Autres préoccupations liée aux “institutions” : mieux accéder à l’information, notamment en terme de prévention et de solutions de répit pour les aidants ; accéder à des équipements adaptés et que « les professionnels de la santé expliquent avec nos mots à nous » ; pouvoir faire les démarches en vis-à-vis et non toujours par internet.

« Globalement, la lourdeur et la complexité des démarches peut faire renoncer ceux qui ne sont pas bien accompagnés », résume Amélie, éducatrice de l’association mancelle Nelson Mandela. Elle trouve aussi que « le lien entre le médical et le social est encore trop difficile. »

Avoir le moral, être entouré. Ils y reviennent toujours, en vrac : « être aimé, détendu, ne pas être seule, ne pas se sentir inutile, être respecté, rire, partir en vacances, profiter du soleil… quand il y en a ! »

Comme le formule Jacques, qui dit se sentir mieux quand il est écouté : « Il ne faut pas se laisser aller sinon ça va s’empirer. Il faut aller voir quelqu’un, parler. » Avec ses plaques dans le dos depuis un accident du travail et après 4 ans à la rue, il apprécie vivre au Mans dans une maison relais, « entouré ». Il est enthousiasmé par les rencontres et les discussions qu’il a aujourd’hui.

Famille, amis, voisins, travailleurs sociaux, les relations humaines aident à avoir le moral et la santé, notamment mentale. «  Et les animaux de compagnie ! », lance quelqu’un. Chantal de Chemillé est d’accord : « Au moins, aller promener mon chien me pousse à sortir de chez moi ».

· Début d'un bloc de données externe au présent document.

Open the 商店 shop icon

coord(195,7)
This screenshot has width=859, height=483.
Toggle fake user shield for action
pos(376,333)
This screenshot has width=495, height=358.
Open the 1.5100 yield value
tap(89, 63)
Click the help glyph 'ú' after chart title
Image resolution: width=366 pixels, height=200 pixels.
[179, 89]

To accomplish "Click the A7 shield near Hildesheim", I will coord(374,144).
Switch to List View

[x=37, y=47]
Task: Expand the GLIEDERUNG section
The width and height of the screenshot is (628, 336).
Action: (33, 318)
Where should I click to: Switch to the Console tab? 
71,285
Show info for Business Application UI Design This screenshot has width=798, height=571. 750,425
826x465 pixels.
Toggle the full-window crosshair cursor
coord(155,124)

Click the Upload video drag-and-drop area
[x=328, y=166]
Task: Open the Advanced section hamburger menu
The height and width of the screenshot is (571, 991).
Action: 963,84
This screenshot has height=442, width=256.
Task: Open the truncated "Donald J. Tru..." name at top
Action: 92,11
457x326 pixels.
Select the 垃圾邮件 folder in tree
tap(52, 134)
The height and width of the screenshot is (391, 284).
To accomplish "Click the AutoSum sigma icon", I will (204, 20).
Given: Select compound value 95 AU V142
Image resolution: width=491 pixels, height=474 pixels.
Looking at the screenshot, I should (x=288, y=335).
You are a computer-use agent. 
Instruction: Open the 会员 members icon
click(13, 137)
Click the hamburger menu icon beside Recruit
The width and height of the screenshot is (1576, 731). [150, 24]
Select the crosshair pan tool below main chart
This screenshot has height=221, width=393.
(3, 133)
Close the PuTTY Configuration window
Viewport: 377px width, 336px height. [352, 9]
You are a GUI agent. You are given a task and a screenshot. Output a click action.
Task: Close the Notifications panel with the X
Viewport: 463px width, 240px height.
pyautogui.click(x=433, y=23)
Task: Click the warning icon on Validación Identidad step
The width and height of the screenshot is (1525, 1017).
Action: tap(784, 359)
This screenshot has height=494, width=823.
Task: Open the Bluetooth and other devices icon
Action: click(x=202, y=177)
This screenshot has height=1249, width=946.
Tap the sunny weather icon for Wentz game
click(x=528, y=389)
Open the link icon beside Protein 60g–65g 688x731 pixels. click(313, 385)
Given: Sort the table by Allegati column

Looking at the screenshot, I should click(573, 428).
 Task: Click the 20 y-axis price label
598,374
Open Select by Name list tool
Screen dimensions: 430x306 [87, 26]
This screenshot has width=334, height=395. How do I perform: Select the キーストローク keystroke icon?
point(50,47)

Avoir une bonne hygiène de vie. Pour « être bien dans sa tête et bien dans son corps », les participants sont unanimes : « Il faut prendre soin de soi », malgré les difficultés. Encore en vrac : « Bouger, manger tous les jours, 5 fruits et légumes quand on peut se les acheter, pouvoir cuisinier, bien dormir, consommer avec modération (tabac, alcool, médicaments), prendre des douches, etc. »

Au départ de tout, les participants placent la nécessité de vivre dans un « logement décent », c’est-à-dire propre, aux normes et où l’on est en sécurité. « Les gens à la rue, sans toit, je n’ai pas l’impression qu’ils se sentent tranquilles », fait remarquer Jean-Marc, persuadé que beaucoup aimeraient être logés comme lui à la résidence sociale Nelson Mandela.

Participer à la réflexion. Toutes ses paroles sont consignées par trois représentants de l’Agence régionale de la santé (ARS) des Pays de la Loire, présents en petite souris et non en terrain conquis. Leur agence ferait-elle preuve de “démocratie participative” (incitée par la loi HPST) ? Vincent Michelet, chargé de projet précarité à l’ARS, admet : « Nous sommes en contact avec les associations représentatives mais pas avec les personnes en tant que telles.» Le CCRPA est donc apparu comme un « vecteur » pour « mieux comprendre leur quotidien qui nous échappe. » À son niveau, l’ARS ne peut décider d’augmenter le plafond de la CMU, mais du moins ces retours des personnes concernées doivent l’aider à mettre en place des actions cohérentes, par exemple de prévention ou de médiation. Le fonctionnaire conclut : « Les inégalités de santé sont un sujet majeur sur lequel tous les professionnels de santé mais aussi toute la société doivent se mobiliser. »

Ce n’est pas les participants à ce CCRPA qui le contrediront. Les plus volontaires d'entre eux sont invités à témoigner ensuite directement auprès du comité d’évaluation de l’ARS, qui est précisément chargé en ce moment d’analyser le Plan régional de santé (PRS) sous l’angle de l’accès à la santé des plus démunis (et notamment sa branche dédiée : le PRAPS, plan régional d’accès et de prévention aux soins). Ils devraient aussi pouvoir porter leur parole au sein de la commission d’hébergement et d’accès au logement de la DRJCS.